Жандарм смотрит на него.

ЛАДНО, – говорит жандарм и отворачивается.

Жандарм, который его допрашивает, идет к тому, что находится в задней части комнаты. Их голоса бубнят в промежутках между щелканьем капп.

Ему все равно, что коридоров много. Ему все равно, что он не знает дороги. Они не предъявляют ему обвинение. Он испускает несколько капель мочи. Прижимает плотнее к телу ткань леггинсов.

– Господа, – говорит он.

Они оборачиваются.

– Туалет. Срочно. Смотрите.

Они смотрят на него. Видят его унижение. Тот, кто допрашивал, закрывает глаза, кивает. Поворачивается к остальным.

СПРАВА ОТСЮДА, – говорит жандарм.

Он встает со скелетистого стула. Поднимает запачканную каппу, пытается вытереть ее большими пальцами. Только размазывает грязь. Он выходит из комнаты.

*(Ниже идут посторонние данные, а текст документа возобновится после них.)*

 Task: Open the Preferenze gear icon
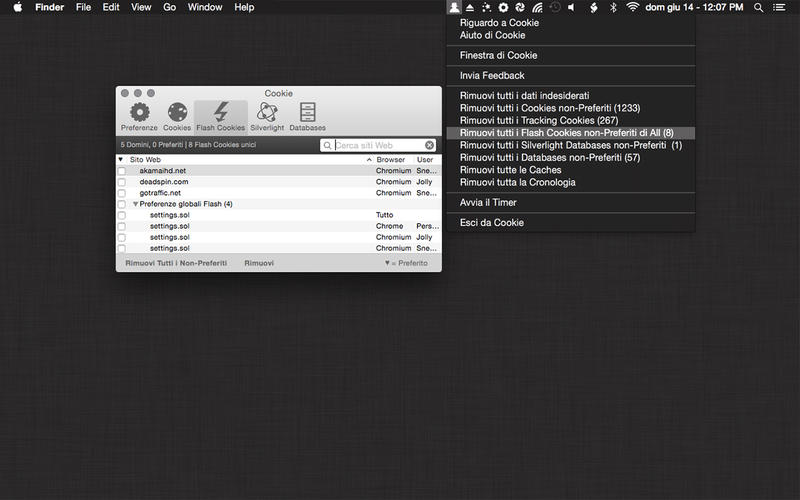(x=139, y=112)
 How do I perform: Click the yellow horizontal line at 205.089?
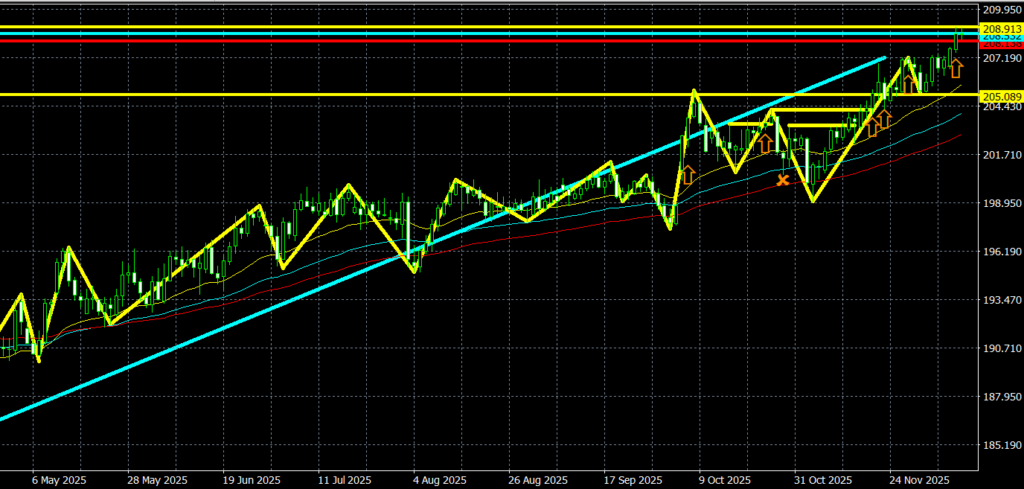300,95
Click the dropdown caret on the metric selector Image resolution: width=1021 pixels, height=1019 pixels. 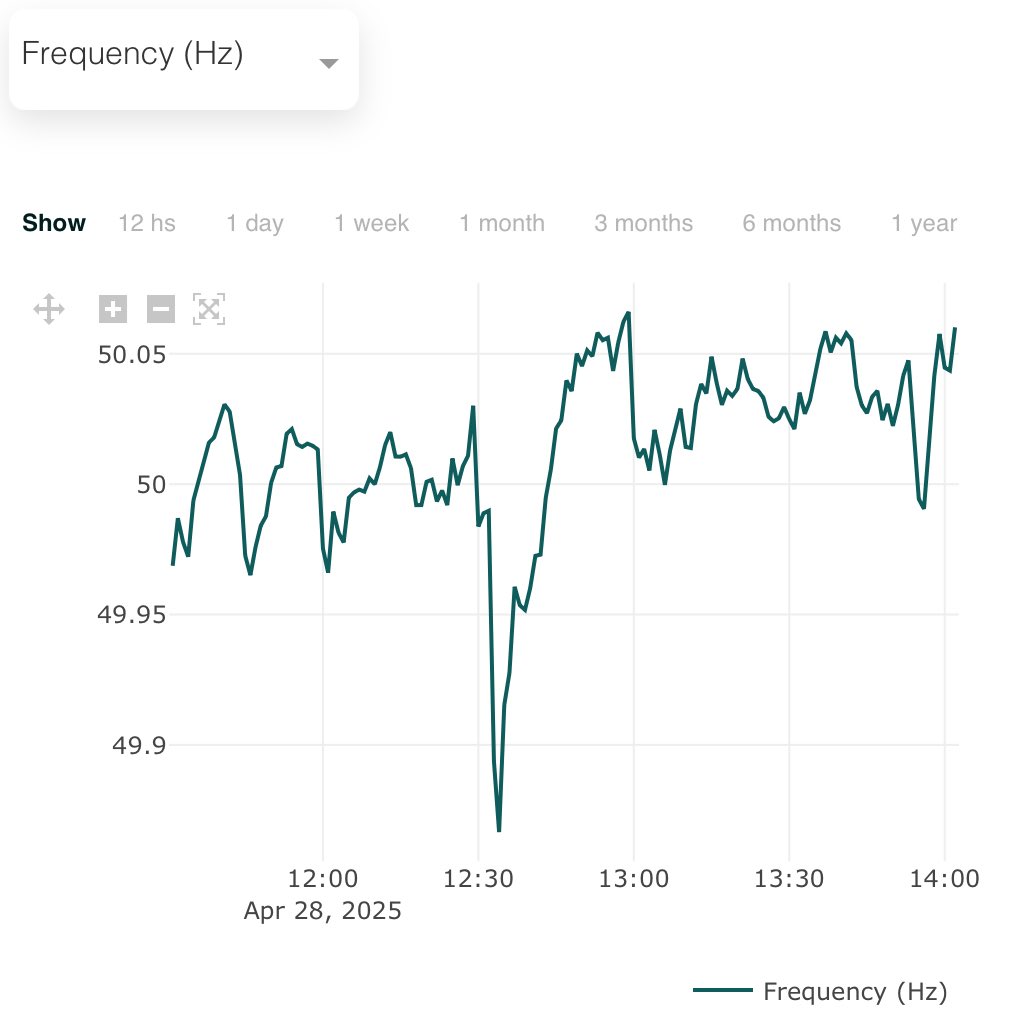328,62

В коридоре двигается медленно. Протискивается мимо людей в униформе и без. Некоторые на ходу читают документы. Стены стонут из-за нескончаемого давления земли, земля холмится у их основания. Он покачивается, задерживает дыхание, в груди ревет буря. Но идти среди чиновников теперь легче. Опускать голову больше не нужно.

Он видит угол падающего солнца, клубы пыли. Он движется в ту сторону, открывает полотняный занавес, выходит наружу, на свет и воздух. Он идет медленно, пока не сворачивает за угол, потом рывком бросается вперед, пиная землю. Он встает, подносит запястье ко рту, видит кровь от прикушенного языка. Чувствует острую, отстреливающую в две стороны боль. Он плюет дважды, чтобы очистить рану, один раз плюет на каппу, которую держит в руке. Вытирает каппу о нагрудник, вставляет ее в рот. Вкус горькой резины и грязи с земли. Поднимаясь, морщась, роняя слезы, он прыскает в направлении, которое, судя по солнцу и теням, не совсем неверное.